RECORD SET =
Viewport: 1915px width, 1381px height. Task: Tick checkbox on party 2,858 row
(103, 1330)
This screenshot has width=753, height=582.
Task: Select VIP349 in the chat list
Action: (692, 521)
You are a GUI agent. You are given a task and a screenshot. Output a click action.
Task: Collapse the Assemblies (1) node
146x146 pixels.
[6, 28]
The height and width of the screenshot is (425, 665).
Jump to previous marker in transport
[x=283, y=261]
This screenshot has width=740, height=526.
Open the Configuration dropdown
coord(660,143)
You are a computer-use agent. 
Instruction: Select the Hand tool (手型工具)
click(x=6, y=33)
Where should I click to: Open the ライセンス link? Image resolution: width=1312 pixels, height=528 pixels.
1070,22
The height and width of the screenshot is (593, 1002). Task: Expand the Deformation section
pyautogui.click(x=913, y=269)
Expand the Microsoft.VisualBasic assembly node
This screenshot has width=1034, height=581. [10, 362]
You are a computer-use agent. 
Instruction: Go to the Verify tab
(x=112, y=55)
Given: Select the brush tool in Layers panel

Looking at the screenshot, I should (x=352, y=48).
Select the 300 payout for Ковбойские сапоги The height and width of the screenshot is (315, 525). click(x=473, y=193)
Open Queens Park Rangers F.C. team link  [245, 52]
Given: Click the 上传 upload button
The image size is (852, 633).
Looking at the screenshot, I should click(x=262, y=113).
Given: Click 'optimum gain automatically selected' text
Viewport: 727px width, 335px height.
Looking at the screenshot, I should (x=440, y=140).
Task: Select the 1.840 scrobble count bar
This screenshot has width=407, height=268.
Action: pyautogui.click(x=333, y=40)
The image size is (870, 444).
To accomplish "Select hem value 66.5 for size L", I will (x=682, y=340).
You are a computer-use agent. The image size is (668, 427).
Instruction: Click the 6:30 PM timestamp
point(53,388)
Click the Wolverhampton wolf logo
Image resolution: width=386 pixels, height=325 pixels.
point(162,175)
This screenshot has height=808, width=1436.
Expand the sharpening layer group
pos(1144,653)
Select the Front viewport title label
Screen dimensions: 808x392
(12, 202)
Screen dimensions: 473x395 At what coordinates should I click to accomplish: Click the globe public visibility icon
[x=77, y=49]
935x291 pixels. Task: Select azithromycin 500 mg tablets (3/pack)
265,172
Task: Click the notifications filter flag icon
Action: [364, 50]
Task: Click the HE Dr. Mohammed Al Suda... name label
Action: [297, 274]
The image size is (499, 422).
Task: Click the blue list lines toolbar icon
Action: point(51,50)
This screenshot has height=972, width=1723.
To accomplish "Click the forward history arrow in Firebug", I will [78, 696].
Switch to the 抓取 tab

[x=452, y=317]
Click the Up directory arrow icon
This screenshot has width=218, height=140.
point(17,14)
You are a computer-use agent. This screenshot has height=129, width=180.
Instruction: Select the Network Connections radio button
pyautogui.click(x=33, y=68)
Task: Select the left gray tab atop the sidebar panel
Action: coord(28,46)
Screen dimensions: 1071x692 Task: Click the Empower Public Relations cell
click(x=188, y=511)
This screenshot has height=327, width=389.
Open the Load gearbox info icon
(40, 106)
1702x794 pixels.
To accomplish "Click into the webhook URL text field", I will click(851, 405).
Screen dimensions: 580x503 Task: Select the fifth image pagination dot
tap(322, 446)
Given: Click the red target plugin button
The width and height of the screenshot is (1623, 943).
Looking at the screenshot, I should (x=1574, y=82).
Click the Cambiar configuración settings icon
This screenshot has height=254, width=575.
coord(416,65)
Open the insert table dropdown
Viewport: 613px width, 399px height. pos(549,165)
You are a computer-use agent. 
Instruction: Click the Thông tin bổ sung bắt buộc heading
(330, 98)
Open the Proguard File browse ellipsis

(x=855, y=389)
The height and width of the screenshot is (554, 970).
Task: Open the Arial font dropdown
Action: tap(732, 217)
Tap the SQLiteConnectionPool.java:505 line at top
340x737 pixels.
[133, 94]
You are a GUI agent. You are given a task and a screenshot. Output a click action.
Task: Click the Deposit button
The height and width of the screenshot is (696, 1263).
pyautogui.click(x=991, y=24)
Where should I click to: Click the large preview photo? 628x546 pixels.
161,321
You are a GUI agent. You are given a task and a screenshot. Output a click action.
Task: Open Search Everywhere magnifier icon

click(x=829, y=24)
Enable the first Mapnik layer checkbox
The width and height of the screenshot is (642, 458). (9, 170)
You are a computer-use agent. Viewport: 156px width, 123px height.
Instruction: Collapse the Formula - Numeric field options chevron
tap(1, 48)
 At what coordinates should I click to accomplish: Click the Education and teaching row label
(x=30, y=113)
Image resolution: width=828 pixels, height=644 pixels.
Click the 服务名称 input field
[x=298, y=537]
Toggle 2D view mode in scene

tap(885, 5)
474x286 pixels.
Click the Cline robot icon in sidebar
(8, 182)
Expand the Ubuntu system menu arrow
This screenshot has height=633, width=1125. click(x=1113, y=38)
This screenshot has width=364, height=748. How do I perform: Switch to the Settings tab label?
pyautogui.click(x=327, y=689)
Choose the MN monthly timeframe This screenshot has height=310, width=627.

STATED TASK =
Please put every line of the records above into a JSON list of strings, one string per line, with blank lines left out.

EXERCISE RESULT =
[
  "Viewport: 1915px width, 1381px height. Task: Tick checkbox on party 2,858 row",
  "(103, 1330)",
  "This screenshot has width=753, height=582.",
  "Task: Select VIP349 in the chat list",
  "Action: (692, 521)",
  "You are a GUI agent. You are given a task and a screenshot. Output a click action.",
  "Task: Collapse the Assemblies (1) node",
  "146x146 pixels.",
  "[6, 28]",
  "The height and width of the screenshot is (425, 665).",
  "Jump to previous marker in transport",
  "[x=283, y=261]",
  "This screenshot has width=740, height=526.",
  "Open the Configuration dropdown",
  "coord(660,143)",
  "You are a computer-use agent. ",
  "Instruction: Select the Hand tool (手型工具)",
  "click(x=6, y=33)",
  "Where should I click to: Open the ライセンス link? Image resolution: width=1312 pixels, height=528 pixels.",
  "1070,22",
  "The height and width of the screenshot is (593, 1002). Task: Expand the Deformation section",
  "pyautogui.click(x=913, y=269)",
  "Expand the Microsoft.VisualBasic assembly node",
  "This screenshot has width=1034, height=581. [10, 362]",
  "You are a computer-use agent. ",
  "Instruction: Go to the Verify tab",
  "(x=112, y=55)",
  "Given: Select the brush tool in Layers panel",
  "Looking at the screenshot, I should (x=352, y=48).",
  "Select the 300 payout for Ковбойские сапоги The height and width of the screenshot is (315, 525). click(x=473, y=193)",
  "Open Queens Park Rangers F.C. team link  [245, 52]",
  "Given: Click the 上传 upload button",
  "The image size is (852, 633).",
  "Looking at the screenshot, I should click(x=262, y=113).",
  "Given: Click 'optimum gain automatically selected' text",
  "Viewport: 727px width, 335px height.",
  "Looking at the screenshot, I should (x=440, y=140).",
  "Task: Select the 1.840 scrobble count bar",
  "This screenshot has width=407, height=268.",
  "Action: pyautogui.click(x=333, y=40)",
  "The image size is (870, 444).",
  "To accomplish \"Select hem value 66.5 for size L\", I will (x=682, y=340).",
  "You are a computer-use agent. The image size is (668, 427).",
  "Instruction: Click the 6:30 PM timestamp",
  "point(53,388)",
  "Click the Wolverhampton wolf logo",
  "Image resolution: width=386 pixels, height=325 pixels.",
  "point(162,175)",
  "This screenshot has height=808, width=1436.",
  "Expand the sharpening layer group",
  "pos(1144,653)",
  "Select the Front viewport title label",
  "Screen dimensions: 808x392",
  "(12, 202)",
  "Screen dimensions: 473x395 At what coordinates should I click to accomplish: Click the globe public visibility icon",
  "[x=77, y=49]",
  "935x291 pixels. Task: Select azithromycin 500 mg tablets (3/pack)",
  "265,172",
  "Task: Click the notifications filter flag icon",
  "Action: [364, 50]",
  "Task: Click the HE Dr. Mohammed Al Suda... name label",
  "Action: [297, 274]",
  "The image size is (499, 422).",
  "Task: Click the blue list lines toolbar icon",
  "Action: point(51,50)",
  "This screenshot has height=972, width=1723.",
  "To accomplish \"Click the forward history arrow in Firebug\", I will [78, 696].",
  "Switch to the 抓取 tab",
  "[x=452, y=317]",
  "Click the Up directory arrow icon",
  "This screenshot has width=218, height=140.",
  "point(17,14)",
  "You are a computer-use agent. This screenshot has height=129, width=180.",
  "Instruction: Select the Network Connections radio button",
  "pyautogui.click(x=33, y=68)",
  "Task: Select the left gray tab atop the sidebar panel",
  "Action: coord(28,46)",
  "Screen dimensions: 1071x692 Task: Click the Empower Public Relations cell",
  "click(x=188, y=511)",
  "This screenshot has height=327, width=389.",
  "Open the Load gearbox info icon",
  "(40, 106)",
  "1702x794 pixels.",
  "To accomplish \"Click into the webhook URL text field\", I will click(851, 405).",
  "Screen dimensions: 580x503 Task: Select the fifth image pagination dot",
  "tap(322, 446)",
  "Given: Click the red target plugin button",
  "The width and height of the screenshot is (1623, 943).",
  "Looking at the screenshot, I should (x=1574, y=82).",
  "Click the Cambiar configuración settings icon",
  "This screenshot has height=254, width=575.",
  "coord(416,65)",
  "Open the insert table dropdown",
  "Viewport: 613px width, 399px height. pos(549,165)",
  "You are a computer-use agent. ",
  "Instruction: Click the Thông tin bổ sung bắt buộc heading",
  "(330, 98)",
  "Open the Proguard File browse ellipsis",
  "(x=855, y=389)",
  "The height and width of the screenshot is (554, 970).",
  "Task: Open the Arial font dropdown",
  "Action: tap(732, 217)",
  "Tap the SQLiteConnectionPool.java:505 line at top",
  "340x737 pixels.",
  "[133, 94]",
  "You are a GUI agent. You are given a task and a screenshot. Output a click action.",
  "Task: Click the Deposit button",
  "The height and width of the screenshot is (696, 1263).",
  "pyautogui.click(x=991, y=24)",
  "Where should I click to: Click the large preview photo? 628x546 pixels.",
  "161,321",
  "You are a GUI agent. You are given a task and a screenshot. Output a click action.",
  "Task: Open Search Everywhere magnifier icon",
  "click(x=829, y=24)",
  "Enable the first Mapnik layer checkbox",
  "The width and height of the screenshot is (642, 458). (9, 170)",
  "You are a computer-use agent. Viewport: 156px width, 123px height.",
  "Instruction: Collapse the Formula - Numeric field options chevron",
  "tap(1, 48)",
  " At what coordinates should I click to accomplish: Click the Education and teaching row label",
  "(x=30, y=113)",
  "Image resolution: width=828 pixels, height=644 pixels.",
  "Click the 服务名称 input field",
  "[x=298, y=537]",
  "Toggle 2D view mode in scene",
  "tap(885, 5)",
  "474x286 pixels.",
  "Click the Cline robot icon in sidebar",
  "(8, 182)",
  "Expand the Ubuntu system menu arrow",
  "This screenshot has height=633, width=1125. click(x=1113, y=38)",
  "This screenshot has width=364, height=748. How do I perform: Switch to the Settings tab label?",
  "pyautogui.click(x=327, y=689)",
  "Choose the MN monthly timeframe This screenshot has height=310, width=627."
]